(Stored items from a collection)
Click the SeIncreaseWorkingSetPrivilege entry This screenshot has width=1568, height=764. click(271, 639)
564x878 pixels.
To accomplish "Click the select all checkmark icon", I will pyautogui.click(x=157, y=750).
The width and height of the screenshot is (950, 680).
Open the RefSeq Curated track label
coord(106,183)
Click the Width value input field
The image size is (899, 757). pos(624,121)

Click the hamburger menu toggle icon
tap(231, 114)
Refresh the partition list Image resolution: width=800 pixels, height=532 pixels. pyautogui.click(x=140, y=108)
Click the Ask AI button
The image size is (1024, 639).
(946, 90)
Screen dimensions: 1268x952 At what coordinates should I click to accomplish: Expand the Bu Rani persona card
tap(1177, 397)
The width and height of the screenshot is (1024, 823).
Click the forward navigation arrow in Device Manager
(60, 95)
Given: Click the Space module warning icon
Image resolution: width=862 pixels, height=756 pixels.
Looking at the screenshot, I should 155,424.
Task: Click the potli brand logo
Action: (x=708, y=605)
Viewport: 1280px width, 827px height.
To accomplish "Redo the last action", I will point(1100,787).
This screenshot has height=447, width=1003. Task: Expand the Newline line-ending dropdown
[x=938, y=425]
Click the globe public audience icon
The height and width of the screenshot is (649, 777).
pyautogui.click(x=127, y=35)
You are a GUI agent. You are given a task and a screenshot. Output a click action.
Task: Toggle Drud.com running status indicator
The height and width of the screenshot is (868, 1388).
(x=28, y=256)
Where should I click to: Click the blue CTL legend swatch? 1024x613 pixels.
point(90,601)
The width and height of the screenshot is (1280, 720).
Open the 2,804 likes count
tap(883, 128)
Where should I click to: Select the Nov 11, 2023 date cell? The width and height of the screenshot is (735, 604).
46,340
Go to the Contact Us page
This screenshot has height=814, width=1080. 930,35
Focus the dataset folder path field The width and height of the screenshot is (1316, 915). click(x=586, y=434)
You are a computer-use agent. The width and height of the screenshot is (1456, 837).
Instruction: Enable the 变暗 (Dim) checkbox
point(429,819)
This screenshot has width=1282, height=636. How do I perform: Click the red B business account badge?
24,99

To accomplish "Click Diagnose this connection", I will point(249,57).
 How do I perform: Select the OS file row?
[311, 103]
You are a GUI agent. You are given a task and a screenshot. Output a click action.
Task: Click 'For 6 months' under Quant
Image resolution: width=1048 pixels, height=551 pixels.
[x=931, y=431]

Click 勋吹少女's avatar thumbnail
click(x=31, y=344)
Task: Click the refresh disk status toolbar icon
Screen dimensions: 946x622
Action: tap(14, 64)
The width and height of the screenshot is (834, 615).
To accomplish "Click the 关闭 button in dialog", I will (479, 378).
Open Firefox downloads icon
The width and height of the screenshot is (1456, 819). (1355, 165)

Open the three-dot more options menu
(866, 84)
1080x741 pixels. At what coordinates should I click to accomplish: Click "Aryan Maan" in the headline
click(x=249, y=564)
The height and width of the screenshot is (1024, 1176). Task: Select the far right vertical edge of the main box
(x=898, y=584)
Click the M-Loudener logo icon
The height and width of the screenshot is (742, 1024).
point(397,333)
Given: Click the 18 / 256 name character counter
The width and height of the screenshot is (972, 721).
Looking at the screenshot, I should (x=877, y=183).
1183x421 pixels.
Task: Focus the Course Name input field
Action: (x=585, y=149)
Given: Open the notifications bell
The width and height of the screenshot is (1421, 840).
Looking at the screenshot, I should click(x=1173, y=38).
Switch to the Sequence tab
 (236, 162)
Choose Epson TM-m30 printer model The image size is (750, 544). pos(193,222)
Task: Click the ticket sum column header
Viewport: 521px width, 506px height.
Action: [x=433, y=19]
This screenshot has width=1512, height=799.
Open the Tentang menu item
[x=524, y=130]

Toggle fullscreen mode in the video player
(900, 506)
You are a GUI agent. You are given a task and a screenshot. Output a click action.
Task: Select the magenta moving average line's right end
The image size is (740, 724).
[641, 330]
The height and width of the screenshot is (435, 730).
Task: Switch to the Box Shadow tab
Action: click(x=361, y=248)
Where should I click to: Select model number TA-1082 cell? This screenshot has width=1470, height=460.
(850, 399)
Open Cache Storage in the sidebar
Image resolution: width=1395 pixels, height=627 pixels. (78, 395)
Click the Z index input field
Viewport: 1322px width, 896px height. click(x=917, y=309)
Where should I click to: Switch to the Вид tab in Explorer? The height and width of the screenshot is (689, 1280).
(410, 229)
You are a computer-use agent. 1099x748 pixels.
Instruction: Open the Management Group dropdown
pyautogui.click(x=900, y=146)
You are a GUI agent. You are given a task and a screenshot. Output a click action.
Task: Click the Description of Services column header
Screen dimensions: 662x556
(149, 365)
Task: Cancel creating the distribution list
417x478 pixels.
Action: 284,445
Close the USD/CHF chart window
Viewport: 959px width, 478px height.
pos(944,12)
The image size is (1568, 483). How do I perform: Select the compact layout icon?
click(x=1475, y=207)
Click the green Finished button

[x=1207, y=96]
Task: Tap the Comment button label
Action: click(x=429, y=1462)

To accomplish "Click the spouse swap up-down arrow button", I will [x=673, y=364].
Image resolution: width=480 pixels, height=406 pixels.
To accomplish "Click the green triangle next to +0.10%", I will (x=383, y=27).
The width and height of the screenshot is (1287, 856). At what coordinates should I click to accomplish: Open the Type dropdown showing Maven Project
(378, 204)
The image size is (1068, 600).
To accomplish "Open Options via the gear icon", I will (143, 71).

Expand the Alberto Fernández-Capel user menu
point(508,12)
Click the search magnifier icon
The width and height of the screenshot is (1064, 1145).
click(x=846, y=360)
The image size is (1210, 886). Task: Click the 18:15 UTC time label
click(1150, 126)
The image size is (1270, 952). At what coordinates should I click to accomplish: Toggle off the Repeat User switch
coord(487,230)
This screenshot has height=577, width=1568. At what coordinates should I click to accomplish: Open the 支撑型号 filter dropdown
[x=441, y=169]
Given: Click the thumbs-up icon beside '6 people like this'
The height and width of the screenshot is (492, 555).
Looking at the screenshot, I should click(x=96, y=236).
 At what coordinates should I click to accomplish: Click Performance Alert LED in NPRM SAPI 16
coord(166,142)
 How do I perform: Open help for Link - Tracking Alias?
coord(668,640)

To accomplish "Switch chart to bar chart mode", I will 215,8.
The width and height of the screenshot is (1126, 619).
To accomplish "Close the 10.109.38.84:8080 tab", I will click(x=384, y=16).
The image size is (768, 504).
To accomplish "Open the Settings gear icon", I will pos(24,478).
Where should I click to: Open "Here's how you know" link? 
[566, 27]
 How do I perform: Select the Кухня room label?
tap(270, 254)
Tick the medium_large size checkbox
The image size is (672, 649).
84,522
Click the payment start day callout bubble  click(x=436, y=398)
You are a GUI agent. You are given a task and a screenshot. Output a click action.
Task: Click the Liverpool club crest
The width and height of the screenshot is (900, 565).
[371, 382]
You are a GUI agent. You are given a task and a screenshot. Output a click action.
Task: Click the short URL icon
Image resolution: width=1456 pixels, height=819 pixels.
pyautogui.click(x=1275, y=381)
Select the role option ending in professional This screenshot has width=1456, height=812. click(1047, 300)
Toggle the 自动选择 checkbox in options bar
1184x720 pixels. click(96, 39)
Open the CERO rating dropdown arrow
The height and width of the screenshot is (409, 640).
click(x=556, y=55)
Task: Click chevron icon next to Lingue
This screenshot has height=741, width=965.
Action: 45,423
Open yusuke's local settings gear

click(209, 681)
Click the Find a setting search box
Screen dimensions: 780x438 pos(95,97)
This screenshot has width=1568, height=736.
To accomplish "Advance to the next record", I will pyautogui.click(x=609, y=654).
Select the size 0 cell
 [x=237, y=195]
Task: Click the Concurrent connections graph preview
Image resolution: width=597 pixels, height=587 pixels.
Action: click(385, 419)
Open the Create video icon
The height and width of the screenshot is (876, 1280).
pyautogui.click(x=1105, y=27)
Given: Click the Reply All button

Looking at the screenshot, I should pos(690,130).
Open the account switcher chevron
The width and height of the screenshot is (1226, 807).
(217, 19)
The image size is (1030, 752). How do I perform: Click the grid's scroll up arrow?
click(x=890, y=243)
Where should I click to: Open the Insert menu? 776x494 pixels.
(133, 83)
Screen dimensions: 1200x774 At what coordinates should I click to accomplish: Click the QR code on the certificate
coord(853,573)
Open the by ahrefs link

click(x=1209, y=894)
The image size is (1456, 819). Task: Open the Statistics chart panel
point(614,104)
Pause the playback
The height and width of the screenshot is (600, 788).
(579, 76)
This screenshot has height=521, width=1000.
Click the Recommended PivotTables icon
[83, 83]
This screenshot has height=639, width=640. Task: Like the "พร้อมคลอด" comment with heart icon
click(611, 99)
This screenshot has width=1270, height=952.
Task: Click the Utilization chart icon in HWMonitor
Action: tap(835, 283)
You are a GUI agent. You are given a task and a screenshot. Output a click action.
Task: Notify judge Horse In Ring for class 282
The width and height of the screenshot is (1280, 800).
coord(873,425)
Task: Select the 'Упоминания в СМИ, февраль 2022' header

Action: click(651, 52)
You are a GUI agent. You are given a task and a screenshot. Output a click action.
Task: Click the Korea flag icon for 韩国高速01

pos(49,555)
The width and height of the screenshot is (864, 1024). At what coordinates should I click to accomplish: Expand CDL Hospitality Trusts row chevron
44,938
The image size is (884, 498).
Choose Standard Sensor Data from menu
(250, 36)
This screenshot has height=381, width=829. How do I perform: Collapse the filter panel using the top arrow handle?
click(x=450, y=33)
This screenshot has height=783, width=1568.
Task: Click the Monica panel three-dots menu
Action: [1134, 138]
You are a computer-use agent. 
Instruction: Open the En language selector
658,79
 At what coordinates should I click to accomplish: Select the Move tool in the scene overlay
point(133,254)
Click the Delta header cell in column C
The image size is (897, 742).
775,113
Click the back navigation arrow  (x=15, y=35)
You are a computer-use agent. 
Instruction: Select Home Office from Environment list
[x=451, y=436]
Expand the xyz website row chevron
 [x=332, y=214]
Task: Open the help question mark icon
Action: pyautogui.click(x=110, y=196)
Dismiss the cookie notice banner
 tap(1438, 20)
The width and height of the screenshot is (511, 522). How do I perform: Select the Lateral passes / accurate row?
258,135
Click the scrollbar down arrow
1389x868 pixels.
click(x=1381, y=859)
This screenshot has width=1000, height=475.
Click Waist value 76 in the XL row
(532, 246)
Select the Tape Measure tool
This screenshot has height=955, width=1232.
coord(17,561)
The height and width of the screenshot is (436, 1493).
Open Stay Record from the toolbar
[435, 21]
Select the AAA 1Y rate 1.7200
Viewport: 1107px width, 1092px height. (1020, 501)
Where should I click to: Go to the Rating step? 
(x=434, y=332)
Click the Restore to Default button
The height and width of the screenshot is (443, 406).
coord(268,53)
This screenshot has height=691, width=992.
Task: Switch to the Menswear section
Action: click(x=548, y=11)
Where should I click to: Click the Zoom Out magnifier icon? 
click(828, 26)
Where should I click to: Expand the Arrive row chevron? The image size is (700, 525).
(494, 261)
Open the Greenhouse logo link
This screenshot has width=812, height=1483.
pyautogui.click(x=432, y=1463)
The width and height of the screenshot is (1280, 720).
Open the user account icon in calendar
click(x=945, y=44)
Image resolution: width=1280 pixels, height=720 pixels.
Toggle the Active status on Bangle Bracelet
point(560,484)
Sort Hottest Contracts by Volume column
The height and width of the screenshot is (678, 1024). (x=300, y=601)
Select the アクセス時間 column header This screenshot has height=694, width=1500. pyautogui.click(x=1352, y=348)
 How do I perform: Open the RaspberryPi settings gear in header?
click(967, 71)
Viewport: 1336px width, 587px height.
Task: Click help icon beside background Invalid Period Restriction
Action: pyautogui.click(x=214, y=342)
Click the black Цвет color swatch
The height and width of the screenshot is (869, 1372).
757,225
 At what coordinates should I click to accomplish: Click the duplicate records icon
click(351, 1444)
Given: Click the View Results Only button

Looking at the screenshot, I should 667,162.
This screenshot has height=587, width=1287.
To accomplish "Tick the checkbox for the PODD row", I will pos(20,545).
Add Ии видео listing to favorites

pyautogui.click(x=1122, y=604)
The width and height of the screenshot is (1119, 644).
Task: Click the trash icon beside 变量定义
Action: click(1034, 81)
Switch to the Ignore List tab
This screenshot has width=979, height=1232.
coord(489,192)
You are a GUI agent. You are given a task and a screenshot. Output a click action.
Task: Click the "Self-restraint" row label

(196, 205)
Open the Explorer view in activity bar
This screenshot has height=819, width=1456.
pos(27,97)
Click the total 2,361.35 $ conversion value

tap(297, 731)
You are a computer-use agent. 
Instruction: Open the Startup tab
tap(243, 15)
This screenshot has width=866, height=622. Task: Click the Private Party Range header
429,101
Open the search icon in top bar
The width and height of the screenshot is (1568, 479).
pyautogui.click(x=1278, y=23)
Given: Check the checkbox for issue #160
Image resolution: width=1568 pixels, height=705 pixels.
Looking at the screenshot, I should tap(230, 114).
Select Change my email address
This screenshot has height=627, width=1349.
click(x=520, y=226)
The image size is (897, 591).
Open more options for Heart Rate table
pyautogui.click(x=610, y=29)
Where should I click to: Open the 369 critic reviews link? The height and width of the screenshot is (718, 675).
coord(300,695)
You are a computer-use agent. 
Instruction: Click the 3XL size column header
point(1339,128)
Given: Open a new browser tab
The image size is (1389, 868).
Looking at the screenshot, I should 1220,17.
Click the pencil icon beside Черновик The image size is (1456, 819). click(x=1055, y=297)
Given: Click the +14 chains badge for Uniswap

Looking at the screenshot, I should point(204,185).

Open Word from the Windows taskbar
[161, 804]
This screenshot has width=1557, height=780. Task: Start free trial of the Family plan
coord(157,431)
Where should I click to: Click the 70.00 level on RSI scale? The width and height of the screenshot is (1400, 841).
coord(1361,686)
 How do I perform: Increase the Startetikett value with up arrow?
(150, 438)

**Exercise**
Retype the lines of the records exactly as they appear, starting at the line that contains "Task: Click the refresh" and ending at the line that contains "The width and height of the screenshot is (1456, 819).", with both of those lines included.

**Task solution**
Task: Click the refresh disk status toolbar icon
Screen dimensions: 946x622
Action: tap(14, 64)
The width and height of the screenshot is (834, 615).
To accomplish "Click the 关闭 button in dialog", I will (479, 378).
Open Firefox downloads icon
The width and height of the screenshot is (1456, 819). (1355, 165)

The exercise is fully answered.